§ **Exercise instructions**: How does the text on squaring numbers near a base go on? Write its next part, starting right after its final line.

§ **Study text**:
Case: To find square near to a base:
Now we can see the case, when number is near to a base. Like in 70076, the 70076^2 can be represented as (70000+76)^2, which gives B= 70000 and d =76. Thus, let us take the following example:
Ex 6.1) 70076^2
= (70000+2*76)*70000 + 76^2
= cat((70000+2*76)*7,76^2\nnnn) ..Eq. 6.1.1
Now 76^2 can be evaluated as (70+6)^2, where base is 70 and d is 6, so as to give :
76^2= cat ((70+2*6)*70/10, 6^2\n)
= cat(82*7,36\n)
= cat (574,3\6)
= cat ( 574+3,6) = 5776. ..... Eq. 6.1.2
Substituting Eq 6.1.2 in Eq 6.1.1, we get
70076^2
= cat((70000+152)*7,5776\nnnn)
= cat((70152)*7,5776)
= cat((491064),5776)
= 4910645776
This way recursively the square formulae can be applied to get square of a number which is near to a base, but not it being in the vicinity of it.
Ex 6.2) 8123^2
= cat((8000+123*2)*8000/1000, 123^2\nnn)
= 8246*8&(123^2\nnn)

§ **Source information**:
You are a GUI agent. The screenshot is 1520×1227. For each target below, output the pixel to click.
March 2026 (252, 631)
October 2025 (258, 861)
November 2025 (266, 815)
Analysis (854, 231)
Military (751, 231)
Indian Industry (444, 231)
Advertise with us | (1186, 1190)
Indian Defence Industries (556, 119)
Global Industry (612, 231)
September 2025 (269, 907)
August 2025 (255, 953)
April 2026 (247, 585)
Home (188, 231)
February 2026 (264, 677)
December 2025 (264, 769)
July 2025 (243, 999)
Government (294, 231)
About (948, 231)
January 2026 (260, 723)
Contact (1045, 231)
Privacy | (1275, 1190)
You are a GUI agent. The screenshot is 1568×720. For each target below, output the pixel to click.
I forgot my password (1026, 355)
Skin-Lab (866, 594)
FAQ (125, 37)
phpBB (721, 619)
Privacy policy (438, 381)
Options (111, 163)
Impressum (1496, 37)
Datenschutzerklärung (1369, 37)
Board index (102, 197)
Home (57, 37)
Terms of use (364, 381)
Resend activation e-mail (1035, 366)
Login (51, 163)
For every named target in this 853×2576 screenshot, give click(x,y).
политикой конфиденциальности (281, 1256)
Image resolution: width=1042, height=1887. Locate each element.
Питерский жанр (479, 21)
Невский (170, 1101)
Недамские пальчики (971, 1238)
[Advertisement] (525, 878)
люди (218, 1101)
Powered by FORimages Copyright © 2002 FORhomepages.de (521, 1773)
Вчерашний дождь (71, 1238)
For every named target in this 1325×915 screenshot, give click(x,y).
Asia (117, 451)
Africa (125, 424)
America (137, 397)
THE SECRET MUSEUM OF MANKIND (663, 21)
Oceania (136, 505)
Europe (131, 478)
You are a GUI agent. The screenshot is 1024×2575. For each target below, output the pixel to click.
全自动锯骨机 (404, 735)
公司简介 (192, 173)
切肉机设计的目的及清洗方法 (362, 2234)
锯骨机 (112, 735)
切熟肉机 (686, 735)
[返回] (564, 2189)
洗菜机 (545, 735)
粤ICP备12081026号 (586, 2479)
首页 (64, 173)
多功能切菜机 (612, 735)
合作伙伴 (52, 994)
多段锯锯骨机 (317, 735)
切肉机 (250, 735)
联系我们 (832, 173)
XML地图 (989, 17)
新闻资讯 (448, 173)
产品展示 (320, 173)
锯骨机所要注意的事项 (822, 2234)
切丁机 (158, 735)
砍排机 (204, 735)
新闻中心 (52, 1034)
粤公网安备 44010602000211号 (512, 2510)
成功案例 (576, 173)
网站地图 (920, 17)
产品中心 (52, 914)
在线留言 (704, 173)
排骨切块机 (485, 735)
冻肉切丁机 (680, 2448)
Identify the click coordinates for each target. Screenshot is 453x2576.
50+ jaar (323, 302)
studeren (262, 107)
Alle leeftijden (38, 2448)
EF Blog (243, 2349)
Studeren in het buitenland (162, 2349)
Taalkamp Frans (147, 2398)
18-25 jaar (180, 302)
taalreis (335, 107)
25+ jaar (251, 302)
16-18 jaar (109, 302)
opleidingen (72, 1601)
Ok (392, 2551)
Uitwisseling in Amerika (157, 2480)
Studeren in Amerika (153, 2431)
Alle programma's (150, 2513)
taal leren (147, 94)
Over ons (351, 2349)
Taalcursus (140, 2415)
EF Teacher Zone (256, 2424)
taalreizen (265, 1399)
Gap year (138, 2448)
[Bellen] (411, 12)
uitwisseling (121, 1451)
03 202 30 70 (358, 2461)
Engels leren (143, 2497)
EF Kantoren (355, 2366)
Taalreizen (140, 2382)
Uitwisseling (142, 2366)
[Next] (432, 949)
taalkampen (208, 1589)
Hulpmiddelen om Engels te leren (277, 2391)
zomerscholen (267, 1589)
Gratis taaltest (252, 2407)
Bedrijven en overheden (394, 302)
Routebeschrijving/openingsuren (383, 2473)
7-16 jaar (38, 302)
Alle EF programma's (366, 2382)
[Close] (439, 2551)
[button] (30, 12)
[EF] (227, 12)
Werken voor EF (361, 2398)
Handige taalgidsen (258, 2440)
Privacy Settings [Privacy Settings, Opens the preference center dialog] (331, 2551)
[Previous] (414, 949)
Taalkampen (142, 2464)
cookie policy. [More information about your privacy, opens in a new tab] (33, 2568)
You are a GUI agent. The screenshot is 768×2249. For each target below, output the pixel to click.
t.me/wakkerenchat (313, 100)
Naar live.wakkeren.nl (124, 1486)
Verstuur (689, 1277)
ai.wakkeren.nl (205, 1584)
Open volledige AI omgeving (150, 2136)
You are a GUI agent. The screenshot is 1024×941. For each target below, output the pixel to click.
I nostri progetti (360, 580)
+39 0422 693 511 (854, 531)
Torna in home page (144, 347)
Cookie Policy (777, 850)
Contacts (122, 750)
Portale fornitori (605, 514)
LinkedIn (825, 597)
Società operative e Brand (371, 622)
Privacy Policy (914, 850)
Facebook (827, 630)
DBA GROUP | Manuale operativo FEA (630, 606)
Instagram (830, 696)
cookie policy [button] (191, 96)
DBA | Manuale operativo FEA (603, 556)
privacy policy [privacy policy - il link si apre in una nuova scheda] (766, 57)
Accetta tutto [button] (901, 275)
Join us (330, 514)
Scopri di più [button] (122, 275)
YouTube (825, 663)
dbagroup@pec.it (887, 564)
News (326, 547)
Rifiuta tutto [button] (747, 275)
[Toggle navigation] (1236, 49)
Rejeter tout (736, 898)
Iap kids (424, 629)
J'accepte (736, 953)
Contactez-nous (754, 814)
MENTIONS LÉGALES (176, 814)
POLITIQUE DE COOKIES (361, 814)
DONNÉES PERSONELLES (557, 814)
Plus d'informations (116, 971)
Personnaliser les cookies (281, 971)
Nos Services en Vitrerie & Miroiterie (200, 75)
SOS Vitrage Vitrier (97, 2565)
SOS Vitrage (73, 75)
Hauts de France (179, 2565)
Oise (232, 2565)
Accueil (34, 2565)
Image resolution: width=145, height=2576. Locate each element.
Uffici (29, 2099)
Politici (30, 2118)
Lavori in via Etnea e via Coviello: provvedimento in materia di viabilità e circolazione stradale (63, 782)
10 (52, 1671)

§ **Response for this exercise**:
= 65968&(123^2\nnn) Eq... 6.2.1
Now find 123^2\nnn, we go by first formula
(a&b)^2 = cat(a^2, b^2\nn) + 2a*b&0
So 123^2 = (12&3)^2
= cat (144,9\nn)+cat(2*12*3,0)
= cat (144,09)+cat(72,0)
= 14409+720 = 15129 Eq... 6.2.2
So by Eq 6.1.1, 6.1.2 we get
8123^2 = 65968&(15129\nnn)
= (65968+15)&129
= 65983129
Thus, we had seen there is an algebra of Concatenation (cat()), that can be developed around multiplication and square of big numbers. It will still be challenging to develop such algebra for binary and hexadecimal system and then to find a generalization across all number systems.